* **TAREA PLANTEADA**
Repite sin ningún cambio las líneas del material de abajo, desde la que contiene "Task: Bookmark page with the star icon" hasta la que contiene "Action: click(x=1047, y=36)", ambas incluidas.

(Entradas de texto y de ubicación de ítems)
________________________________________

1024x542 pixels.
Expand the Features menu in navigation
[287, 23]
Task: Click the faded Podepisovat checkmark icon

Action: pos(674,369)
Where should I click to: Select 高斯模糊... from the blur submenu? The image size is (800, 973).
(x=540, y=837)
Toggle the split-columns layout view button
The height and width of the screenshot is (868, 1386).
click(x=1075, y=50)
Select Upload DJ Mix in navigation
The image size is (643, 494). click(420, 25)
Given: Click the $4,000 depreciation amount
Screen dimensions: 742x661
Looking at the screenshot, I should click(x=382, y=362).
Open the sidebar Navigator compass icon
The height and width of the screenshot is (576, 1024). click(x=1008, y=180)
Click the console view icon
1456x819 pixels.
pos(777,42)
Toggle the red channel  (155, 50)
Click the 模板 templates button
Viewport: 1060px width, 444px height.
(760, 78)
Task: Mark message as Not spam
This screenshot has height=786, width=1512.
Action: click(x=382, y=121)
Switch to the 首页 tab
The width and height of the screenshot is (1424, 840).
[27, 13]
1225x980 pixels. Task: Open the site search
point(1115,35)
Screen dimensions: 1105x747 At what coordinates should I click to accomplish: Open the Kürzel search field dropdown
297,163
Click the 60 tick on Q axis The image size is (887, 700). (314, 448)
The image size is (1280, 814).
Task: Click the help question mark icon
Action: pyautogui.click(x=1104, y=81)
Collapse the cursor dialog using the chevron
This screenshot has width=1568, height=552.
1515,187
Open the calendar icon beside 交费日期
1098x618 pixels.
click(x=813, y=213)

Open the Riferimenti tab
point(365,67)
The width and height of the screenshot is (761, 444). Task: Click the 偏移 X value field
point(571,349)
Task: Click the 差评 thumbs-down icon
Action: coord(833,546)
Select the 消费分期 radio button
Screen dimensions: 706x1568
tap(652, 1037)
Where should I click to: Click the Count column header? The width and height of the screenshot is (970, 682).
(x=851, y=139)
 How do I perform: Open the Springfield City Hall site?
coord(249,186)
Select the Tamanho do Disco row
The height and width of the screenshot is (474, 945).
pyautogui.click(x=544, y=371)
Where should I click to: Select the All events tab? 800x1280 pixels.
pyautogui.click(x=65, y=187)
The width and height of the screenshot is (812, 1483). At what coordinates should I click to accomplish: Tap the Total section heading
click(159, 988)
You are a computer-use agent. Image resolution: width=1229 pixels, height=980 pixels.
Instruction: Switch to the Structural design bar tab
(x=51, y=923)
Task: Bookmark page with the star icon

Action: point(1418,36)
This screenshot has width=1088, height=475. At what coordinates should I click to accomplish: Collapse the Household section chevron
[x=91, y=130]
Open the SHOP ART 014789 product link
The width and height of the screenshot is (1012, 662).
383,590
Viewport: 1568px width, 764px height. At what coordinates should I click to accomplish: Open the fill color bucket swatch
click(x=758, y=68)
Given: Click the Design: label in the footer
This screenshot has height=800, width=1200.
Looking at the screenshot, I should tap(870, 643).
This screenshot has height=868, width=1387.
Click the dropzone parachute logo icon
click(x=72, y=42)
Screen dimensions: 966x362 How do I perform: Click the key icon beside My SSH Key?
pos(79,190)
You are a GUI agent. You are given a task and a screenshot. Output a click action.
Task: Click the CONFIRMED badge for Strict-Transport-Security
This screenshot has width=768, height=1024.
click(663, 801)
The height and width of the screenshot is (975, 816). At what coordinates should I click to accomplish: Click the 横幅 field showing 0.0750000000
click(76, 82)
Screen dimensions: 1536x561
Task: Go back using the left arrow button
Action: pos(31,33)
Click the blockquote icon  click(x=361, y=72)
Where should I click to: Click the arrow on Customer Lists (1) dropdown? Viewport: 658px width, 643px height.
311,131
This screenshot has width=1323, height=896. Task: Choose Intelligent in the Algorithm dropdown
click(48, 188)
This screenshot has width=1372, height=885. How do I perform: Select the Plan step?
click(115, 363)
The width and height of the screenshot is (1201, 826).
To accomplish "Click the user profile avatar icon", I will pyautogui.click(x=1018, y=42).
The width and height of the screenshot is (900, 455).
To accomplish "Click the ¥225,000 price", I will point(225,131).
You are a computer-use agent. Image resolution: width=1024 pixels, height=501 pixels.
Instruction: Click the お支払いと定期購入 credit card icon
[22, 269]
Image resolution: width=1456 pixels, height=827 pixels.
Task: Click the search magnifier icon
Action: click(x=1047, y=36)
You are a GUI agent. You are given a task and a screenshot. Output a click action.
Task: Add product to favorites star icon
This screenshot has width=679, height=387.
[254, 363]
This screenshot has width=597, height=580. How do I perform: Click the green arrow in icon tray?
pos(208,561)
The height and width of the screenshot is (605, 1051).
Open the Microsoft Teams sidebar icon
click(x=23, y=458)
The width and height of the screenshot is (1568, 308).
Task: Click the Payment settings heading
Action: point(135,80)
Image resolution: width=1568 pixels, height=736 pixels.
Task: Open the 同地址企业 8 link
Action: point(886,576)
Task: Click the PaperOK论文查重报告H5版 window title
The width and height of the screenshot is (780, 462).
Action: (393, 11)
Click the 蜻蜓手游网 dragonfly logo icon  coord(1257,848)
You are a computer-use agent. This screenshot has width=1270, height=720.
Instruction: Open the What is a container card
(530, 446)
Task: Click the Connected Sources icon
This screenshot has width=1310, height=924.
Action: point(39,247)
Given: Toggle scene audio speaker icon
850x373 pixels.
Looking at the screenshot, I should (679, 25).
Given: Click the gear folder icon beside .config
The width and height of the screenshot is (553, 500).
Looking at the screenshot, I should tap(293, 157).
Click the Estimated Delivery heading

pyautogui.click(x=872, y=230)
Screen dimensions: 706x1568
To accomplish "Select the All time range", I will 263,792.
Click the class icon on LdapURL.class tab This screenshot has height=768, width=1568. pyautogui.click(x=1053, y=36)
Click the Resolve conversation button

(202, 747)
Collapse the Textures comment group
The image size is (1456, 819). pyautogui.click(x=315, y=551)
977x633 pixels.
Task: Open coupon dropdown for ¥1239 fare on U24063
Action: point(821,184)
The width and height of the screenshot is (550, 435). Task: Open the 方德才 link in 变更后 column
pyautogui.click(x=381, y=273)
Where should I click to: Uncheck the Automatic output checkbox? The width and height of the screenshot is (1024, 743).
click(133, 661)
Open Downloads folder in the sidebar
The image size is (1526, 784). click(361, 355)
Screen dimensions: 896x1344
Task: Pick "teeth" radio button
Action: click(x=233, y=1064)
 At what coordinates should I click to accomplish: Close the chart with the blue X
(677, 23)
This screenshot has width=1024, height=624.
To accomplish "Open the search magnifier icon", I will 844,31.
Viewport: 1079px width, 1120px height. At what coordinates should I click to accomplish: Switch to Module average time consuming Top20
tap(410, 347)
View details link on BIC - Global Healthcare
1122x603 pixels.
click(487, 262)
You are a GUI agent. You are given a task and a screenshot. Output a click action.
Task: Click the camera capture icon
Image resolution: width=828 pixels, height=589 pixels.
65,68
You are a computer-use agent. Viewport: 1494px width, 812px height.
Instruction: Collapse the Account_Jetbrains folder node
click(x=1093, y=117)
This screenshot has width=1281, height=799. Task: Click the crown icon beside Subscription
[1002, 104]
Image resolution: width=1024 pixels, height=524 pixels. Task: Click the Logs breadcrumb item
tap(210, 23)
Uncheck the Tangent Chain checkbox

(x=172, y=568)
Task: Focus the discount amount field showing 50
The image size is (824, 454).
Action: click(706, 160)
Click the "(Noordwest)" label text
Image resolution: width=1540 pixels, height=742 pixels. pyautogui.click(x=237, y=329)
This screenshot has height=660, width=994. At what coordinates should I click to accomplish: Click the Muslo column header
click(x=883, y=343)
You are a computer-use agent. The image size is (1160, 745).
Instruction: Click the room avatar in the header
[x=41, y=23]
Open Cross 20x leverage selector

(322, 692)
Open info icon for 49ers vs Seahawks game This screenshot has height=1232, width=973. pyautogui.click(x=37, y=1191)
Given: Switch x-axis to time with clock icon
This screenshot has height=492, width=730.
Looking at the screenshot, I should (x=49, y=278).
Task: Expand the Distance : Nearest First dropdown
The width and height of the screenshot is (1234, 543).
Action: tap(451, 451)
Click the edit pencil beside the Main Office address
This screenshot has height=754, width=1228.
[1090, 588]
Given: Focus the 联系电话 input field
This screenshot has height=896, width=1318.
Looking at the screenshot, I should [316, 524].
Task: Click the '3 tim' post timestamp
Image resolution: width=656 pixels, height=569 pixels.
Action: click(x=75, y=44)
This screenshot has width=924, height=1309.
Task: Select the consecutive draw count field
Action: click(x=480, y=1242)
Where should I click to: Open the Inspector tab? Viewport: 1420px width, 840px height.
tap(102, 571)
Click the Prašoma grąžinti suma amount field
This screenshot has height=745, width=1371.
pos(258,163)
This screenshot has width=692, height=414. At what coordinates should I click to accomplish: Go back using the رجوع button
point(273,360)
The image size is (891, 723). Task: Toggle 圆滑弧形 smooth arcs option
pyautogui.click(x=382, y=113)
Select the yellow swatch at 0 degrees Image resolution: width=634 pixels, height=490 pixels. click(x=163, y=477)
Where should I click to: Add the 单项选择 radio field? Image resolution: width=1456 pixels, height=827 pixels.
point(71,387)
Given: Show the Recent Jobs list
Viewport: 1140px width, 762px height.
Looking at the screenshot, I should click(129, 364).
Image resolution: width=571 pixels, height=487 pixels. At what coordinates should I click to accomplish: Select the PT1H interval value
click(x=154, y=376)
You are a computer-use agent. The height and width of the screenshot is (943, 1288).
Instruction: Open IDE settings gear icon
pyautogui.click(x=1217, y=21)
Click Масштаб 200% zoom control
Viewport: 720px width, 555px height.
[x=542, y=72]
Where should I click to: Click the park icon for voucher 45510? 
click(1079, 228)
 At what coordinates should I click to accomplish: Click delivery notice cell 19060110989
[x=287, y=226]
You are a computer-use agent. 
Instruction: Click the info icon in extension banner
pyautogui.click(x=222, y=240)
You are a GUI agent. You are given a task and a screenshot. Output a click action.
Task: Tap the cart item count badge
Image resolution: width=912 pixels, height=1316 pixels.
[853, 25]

________________________________________

* **RESPUESTA A LA TAREA**
Task: Bookmark page with the star icon

Action: point(1418,36)
This screenshot has width=1088, height=475. At what coordinates should I click to accomplish: Collapse the Household section chevron
[x=91, y=130]
Open the SHOP ART 014789 product link
The width and height of the screenshot is (1012, 662).
383,590
Viewport: 1568px width, 764px height. At what coordinates should I click to accomplish: Open the fill color bucket swatch
click(x=758, y=68)
Given: Click the Design: label in the footer
This screenshot has height=800, width=1200.
Looking at the screenshot, I should tap(870, 643).
This screenshot has height=868, width=1387.
Click the dropzone parachute logo icon
click(x=72, y=42)
Screen dimensions: 966x362 How do I perform: Click the key icon beside My SSH Key?
pos(79,190)
You are a GUI agent. You are given a task and a screenshot. Output a click action.
Task: Click the CONFIRMED badge for Strict-Transport-Security
This screenshot has width=768, height=1024.
click(663, 801)
The height and width of the screenshot is (975, 816). At what coordinates should I click to accomplish: Click the 横幅 field showing 0.0750000000
click(76, 82)
Screen dimensions: 1536x561
Task: Go back using the left arrow button
Action: pos(31,33)
Click the blockquote icon  click(x=361, y=72)
Where should I click to: Click the arrow on Customer Lists (1) dropdown? Viewport: 658px width, 643px height.
311,131
This screenshot has width=1323, height=896. Task: Choose Intelligent in the Algorithm dropdown
click(48, 188)
This screenshot has width=1372, height=885. How do I perform: Select the Plan step?
click(115, 363)
The width and height of the screenshot is (1201, 826).
To accomplish "Click the user profile avatar icon", I will pyautogui.click(x=1018, y=42).
The width and height of the screenshot is (900, 455).
To accomplish "Click the ¥225,000 price", I will point(225,131).
You are a computer-use agent. Image resolution: width=1024 pixels, height=501 pixels.
Instruction: Click the お支払いと定期購入 credit card icon
[22, 269]
Image resolution: width=1456 pixels, height=827 pixels.
Task: Click the search magnifier icon
Action: click(x=1047, y=36)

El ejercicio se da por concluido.